Stephanie E. August, Ph.D.

Associate Professor
Frank R. Seaver College of Science and Engineering
Loyola Marymount University

Professor August

Department of Electrical Engineering and Computer Science
Loyola Marymount University
1 LMU Drive MS-8145
Los Angeles, CA 90045-2659

Office: Doolan 201b
Office Phone: (310) 338-5973
Office Fax: (310) 338-2782


Dr. August teaches courses in artificial intelligence, database management systems, software engineering and introductory programming with Python and Snap! Her research interests include broadening participation in STEM education using case studies, virtual worlds, and techniques borrowed from the lab sciences. She also explores applications of artificial intelligence including interdisciplinary new media applications, natural language understanding, and human-agent-robot teamwork. Dr. August is actively involved in the Scholarship of Teaching and Learning community and one of the founding members of CREATE-STEM, an interdisciplinary group of LMU faculty aimed at advancing and promoting STEM education activities. She is a 2006 CASTL Institute Scholar (Carnegie Academy for the Scholarship of Teaching and Learning). Dr. August has received NSF DUE IEECI and CCLI grants, and co-led an NSF PI Forum on Virtual Environments and Game-based Learning in the Classroom. Before coming to LMU she was a lecturer at LMU, UCLA, and UCI, and a software engineer with the Hughes Aircraft Company (now Raytheon). Her industry experience includes software and system engineering for several defense C3I programs and applied artificial intelligence research for military and medical applications.

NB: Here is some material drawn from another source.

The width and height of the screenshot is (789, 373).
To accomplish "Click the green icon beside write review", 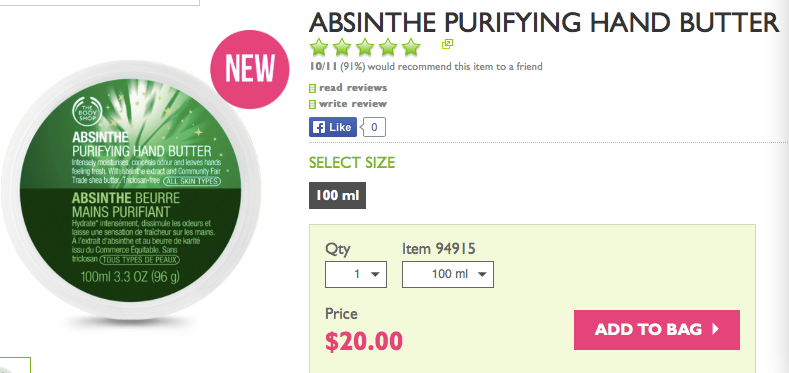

Dr. August has served as the Director of Graduate Studies for the Department of Electrical Engineering and Computer Science at LMU and as the Special Assistant to the Chief Academic Officer for Graduate Education at LMU. Dr. August is an active member of AAAI, ASEE, ACM, CCSC, and the IEEE Computer Society.. 

Curriculum Vitae




Rather than waiting for students to pursue STEM education, virtual worlds and games can be used to bring science, technology, engineering, and mathematics to the students through engaging and socially oriented activities. One approach to this is to develop a virtual science museum and education center that provides virtual practice with basic engineering concepts and transforms an entertainment-based platform into a delivery vehicle for electrical engineering and computer science content. A second approach is to introduce AI algorithms with scaffolding in the form of a set of structured and graduated laboratory experiments as students play and develop a computer game or explore the creation of automated docents in virtual learning laboratory. Both approaches offer students autonomy and immediate feedback, and are designed to attract women and other diverse audiences to engineering and computer science. The Virtual Engineering Sciences Learning Lab (VESLL) and Teaching AI as a Laboratory Science (TAILS) projects implement these two approaches approaches.